Work to be completed.
In the records below, find the line holding "Where should I click to: Click download" and the line holding "The width and height of the screenshot is (1288, 930).". Set down both, with every line between them, exactly.

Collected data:
◇ ◇ ◇ ◇
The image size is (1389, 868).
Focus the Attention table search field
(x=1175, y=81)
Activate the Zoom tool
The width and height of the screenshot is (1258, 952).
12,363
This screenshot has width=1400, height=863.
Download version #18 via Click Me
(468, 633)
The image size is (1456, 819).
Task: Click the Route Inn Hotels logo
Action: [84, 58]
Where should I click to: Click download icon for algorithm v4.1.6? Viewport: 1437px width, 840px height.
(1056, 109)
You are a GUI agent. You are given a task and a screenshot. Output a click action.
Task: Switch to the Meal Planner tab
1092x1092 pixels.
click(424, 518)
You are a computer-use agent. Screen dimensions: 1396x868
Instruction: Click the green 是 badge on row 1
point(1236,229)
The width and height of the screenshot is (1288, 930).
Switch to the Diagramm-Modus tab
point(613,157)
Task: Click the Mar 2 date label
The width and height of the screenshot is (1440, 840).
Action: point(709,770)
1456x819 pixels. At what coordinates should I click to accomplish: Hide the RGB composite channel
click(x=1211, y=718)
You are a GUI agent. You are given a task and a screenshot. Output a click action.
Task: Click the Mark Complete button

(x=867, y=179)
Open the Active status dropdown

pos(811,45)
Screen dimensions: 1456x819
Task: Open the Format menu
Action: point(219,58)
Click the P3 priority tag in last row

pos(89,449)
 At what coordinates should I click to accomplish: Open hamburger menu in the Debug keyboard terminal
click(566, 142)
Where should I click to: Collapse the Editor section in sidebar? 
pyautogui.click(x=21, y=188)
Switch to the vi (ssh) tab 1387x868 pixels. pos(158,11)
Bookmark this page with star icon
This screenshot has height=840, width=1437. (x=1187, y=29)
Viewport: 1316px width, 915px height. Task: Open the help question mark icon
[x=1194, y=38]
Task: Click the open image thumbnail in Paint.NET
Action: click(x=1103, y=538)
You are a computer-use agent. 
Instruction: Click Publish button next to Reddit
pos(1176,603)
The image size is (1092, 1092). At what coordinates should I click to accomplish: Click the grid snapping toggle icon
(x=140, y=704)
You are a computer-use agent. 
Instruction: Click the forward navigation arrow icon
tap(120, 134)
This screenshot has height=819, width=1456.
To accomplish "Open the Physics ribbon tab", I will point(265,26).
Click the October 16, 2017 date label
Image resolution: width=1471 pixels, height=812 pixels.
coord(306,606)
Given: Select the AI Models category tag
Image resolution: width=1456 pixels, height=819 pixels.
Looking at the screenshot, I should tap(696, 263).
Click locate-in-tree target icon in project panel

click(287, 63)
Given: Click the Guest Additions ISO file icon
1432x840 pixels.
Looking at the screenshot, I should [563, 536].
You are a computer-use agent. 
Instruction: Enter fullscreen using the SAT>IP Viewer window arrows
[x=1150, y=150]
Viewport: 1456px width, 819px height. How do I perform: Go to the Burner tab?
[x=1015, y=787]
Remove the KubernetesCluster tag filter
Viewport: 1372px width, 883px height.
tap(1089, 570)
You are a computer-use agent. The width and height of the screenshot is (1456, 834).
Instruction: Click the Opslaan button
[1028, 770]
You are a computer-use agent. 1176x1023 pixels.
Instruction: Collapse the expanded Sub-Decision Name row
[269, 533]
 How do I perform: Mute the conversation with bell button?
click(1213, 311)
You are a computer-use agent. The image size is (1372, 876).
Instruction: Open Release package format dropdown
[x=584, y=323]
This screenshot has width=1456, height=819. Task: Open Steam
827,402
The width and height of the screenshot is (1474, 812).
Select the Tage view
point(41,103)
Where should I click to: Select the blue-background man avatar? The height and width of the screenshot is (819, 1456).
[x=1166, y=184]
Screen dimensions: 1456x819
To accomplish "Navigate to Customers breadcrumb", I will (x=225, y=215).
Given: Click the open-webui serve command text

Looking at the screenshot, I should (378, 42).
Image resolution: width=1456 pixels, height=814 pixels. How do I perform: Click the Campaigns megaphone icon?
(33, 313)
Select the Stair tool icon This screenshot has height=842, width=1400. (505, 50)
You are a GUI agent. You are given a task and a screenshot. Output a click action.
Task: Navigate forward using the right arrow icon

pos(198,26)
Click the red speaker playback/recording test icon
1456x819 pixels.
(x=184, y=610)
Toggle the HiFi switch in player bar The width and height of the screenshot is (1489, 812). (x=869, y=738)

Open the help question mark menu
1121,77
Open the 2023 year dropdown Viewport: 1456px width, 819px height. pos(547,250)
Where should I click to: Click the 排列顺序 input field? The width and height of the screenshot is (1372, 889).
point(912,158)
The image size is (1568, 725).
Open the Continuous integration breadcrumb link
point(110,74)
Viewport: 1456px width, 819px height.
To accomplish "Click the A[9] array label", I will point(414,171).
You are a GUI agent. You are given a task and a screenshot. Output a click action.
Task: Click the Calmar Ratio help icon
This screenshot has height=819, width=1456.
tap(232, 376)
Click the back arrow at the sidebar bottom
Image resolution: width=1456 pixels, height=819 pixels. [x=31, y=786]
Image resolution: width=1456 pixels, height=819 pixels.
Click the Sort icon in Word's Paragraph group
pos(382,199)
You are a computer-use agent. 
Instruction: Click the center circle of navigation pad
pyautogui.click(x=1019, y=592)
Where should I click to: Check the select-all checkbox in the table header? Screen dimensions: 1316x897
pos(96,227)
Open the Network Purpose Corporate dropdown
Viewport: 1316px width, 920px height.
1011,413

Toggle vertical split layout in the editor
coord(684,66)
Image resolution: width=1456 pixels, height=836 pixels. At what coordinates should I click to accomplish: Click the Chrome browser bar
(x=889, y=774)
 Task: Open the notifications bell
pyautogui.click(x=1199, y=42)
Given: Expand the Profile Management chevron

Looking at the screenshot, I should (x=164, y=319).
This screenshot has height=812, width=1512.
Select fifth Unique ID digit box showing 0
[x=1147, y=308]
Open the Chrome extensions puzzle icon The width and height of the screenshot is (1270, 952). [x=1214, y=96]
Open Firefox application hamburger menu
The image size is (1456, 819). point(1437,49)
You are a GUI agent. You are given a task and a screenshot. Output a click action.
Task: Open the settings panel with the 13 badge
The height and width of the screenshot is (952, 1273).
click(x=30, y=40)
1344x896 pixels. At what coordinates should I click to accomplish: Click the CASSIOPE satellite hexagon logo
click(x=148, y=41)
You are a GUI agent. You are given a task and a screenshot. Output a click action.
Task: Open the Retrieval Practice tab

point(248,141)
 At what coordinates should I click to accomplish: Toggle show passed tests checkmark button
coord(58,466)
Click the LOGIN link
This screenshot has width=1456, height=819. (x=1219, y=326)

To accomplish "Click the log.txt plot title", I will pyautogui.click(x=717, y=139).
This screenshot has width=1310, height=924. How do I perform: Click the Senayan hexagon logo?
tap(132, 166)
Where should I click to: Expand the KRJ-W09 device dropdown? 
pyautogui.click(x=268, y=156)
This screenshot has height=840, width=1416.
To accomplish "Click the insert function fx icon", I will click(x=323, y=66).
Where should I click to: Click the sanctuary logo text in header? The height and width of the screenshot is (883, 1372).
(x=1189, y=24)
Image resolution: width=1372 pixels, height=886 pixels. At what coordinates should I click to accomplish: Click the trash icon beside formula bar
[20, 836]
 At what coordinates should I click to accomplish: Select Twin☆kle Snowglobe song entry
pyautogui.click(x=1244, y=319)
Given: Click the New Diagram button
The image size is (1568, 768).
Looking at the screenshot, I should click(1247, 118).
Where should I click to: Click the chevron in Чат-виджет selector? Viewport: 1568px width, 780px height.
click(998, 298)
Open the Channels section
◇ ◇ ◇ ◇
Your solution.
Where should I click to: Click download icon for algorithm v4.1.6? Viewport: 1437px width, 840px height.
(1056, 109)
You are a GUI agent. You are given a task and a screenshot. Output a click action.
Task: Switch to the Meal Planner tab
1092x1092 pixels.
click(424, 518)
You are a computer-use agent. Screen dimensions: 1396x868
Instruction: Click the green 是 badge on row 1
point(1236,229)
The width and height of the screenshot is (1288, 930).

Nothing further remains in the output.